(Consigne 1)
Selon l'extrait, à quel organisme Frédérique Vidal a-t-elle demandé une enquête ?
(Consigne 2)
Reproduisez, s'il vous plaît, le passage de l'extrait qui commence par « L’intention est louable, mais » et se poursuit jusqu'à « le phénomène s’aggraver. ».

(Extrait)
********

Quelle mouche a donc piqué Frédérique Vidal, ministre de l’Enseignement supérieur et de la Recherche ? Demander au CNRS une enquête sur la présence de l’islamo-gauchisme à l’Université : quelle idée ! L’intention était pourtant louable : ainsi donc, il n’a pas échappé à cette représentante du gouvernement que l’enseignement supérieur était gangrené par une idéologie mortifère, l’islamisme, que l’on combat sur les plateaux de télévision, mais qui prospère grâce aux dotations de l’Etat dans les hauts-lieux où est censé s’élaborer le renouveau de la pensée française.

Elle connaît de nombreuses déclinaisons : relativisme culturel, études décoloniales, approches « racisées » des sciences, la liste est longue.

L’intention est louable, mais les moyens plus contestables. Demander au CNRS, le très prestigieux et renommé Centre National de la Recherche Scientifique, de se pencher sur les ravages de l’islamo-gauchisme dans la pensée et la recherche universitaire, c’est un peu comme demander à Marc Dutroux de s’associer à Michel Fourniret pour une enquête sur la protection de l’enfance. Le problème est en fait beaucoup plus large : l’université française n’est pas seulement gangrenée par l’islamo-gauchisme, elle l’est par le gauchisme tout court, et chaque année qui passe voit le phénomène s’aggraver.

********

(Données de coordonnées des éléments)
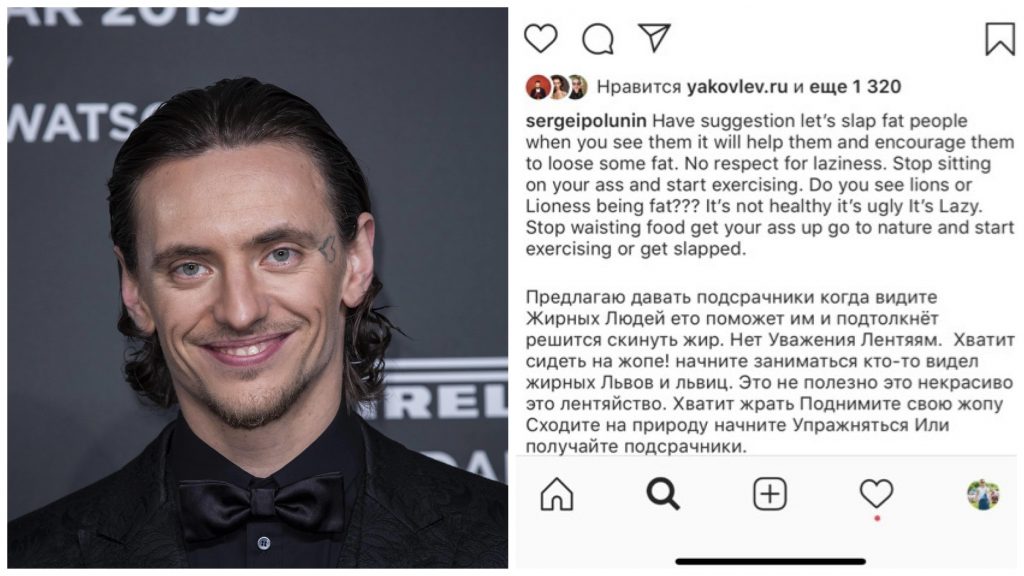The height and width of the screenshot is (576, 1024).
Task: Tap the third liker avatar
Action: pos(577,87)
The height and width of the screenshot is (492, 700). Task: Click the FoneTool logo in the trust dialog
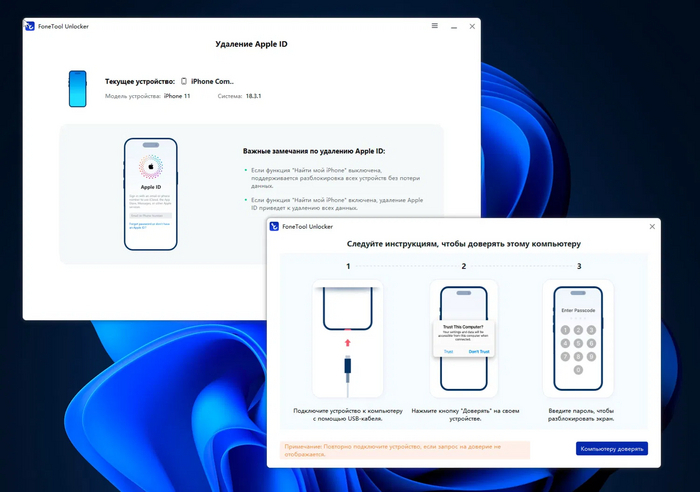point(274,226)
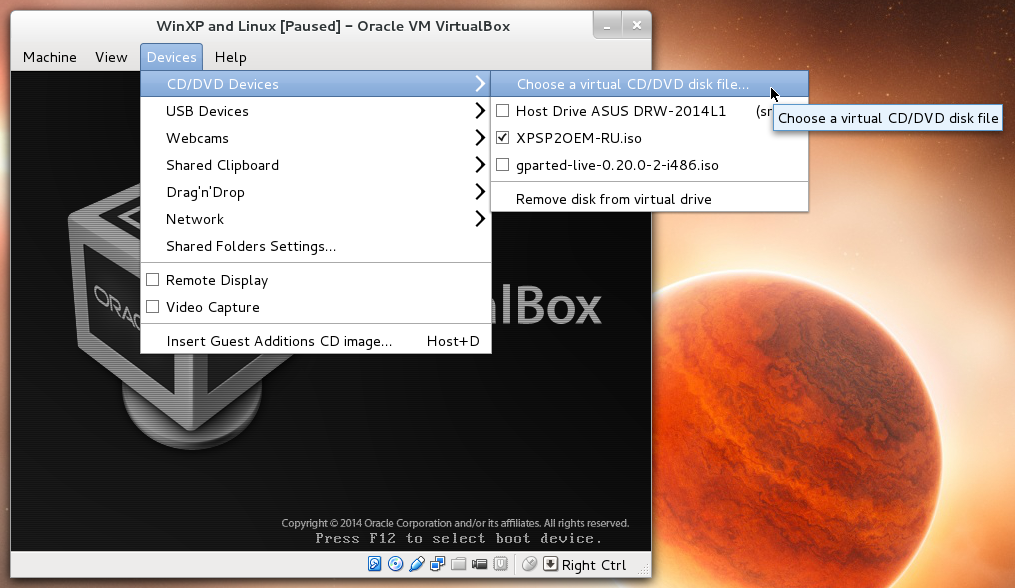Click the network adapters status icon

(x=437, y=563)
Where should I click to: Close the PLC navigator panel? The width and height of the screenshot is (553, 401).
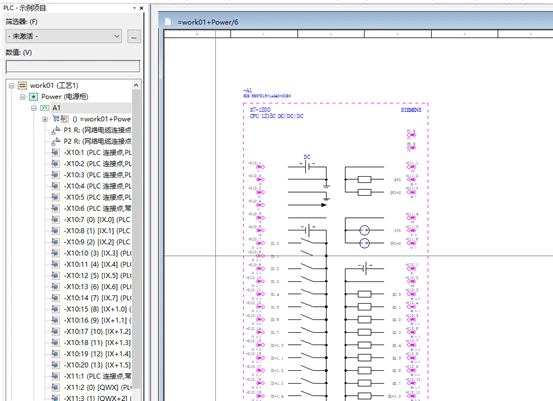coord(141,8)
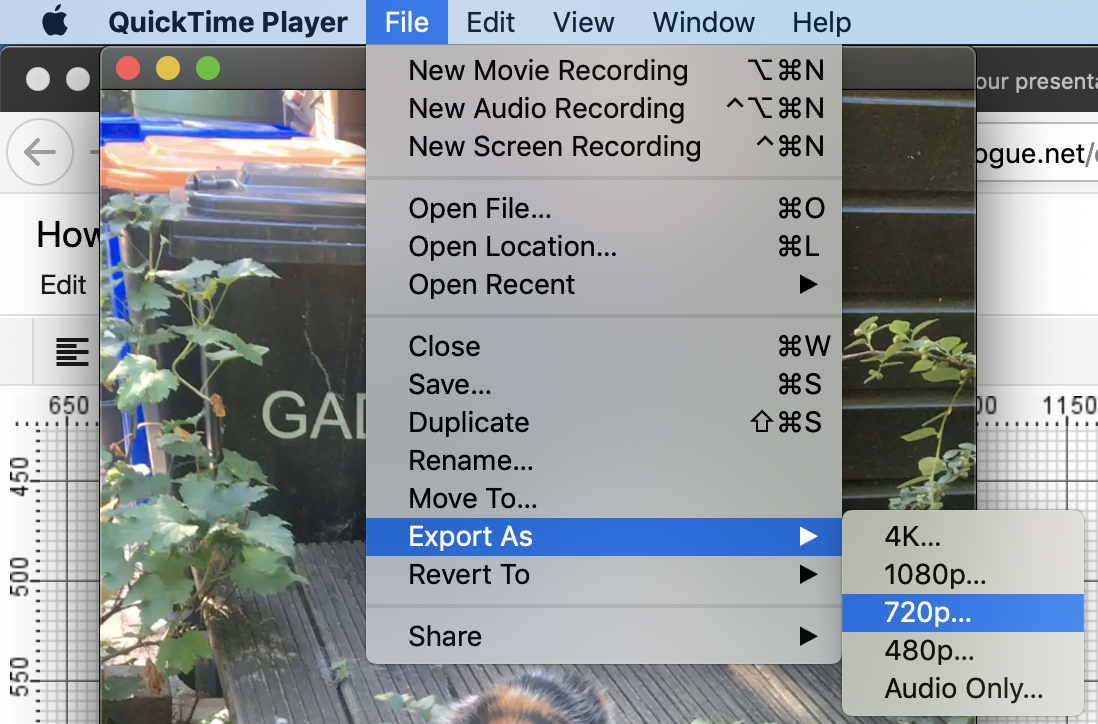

********

(Réponse attendue 1)
Au CNRS, le Centre National de la Recherche Scientifique.

(Réponse attendue 2)
L’intention est louable, mais les moyens plus contestables. Demander au CNRS, le très prestigieux et renommé Centre National de la Recherche Scientifique, de se pencher sur les ravages de l’islamo-gauchisme dans la pensée et la recherche universitaire, c’est un peu comme demander à Marc Dutroux de s’associer à Michel Fourniret pour une enquête sur la protection de l’enfance. Le problème est en fait beaucoup plus large : l’université française n’est pas seulement gangrenée par l’islamo-gauchisme, elle l’est par le gauchisme tout court, et chaque année qui passe voit le phénomène s’aggraver.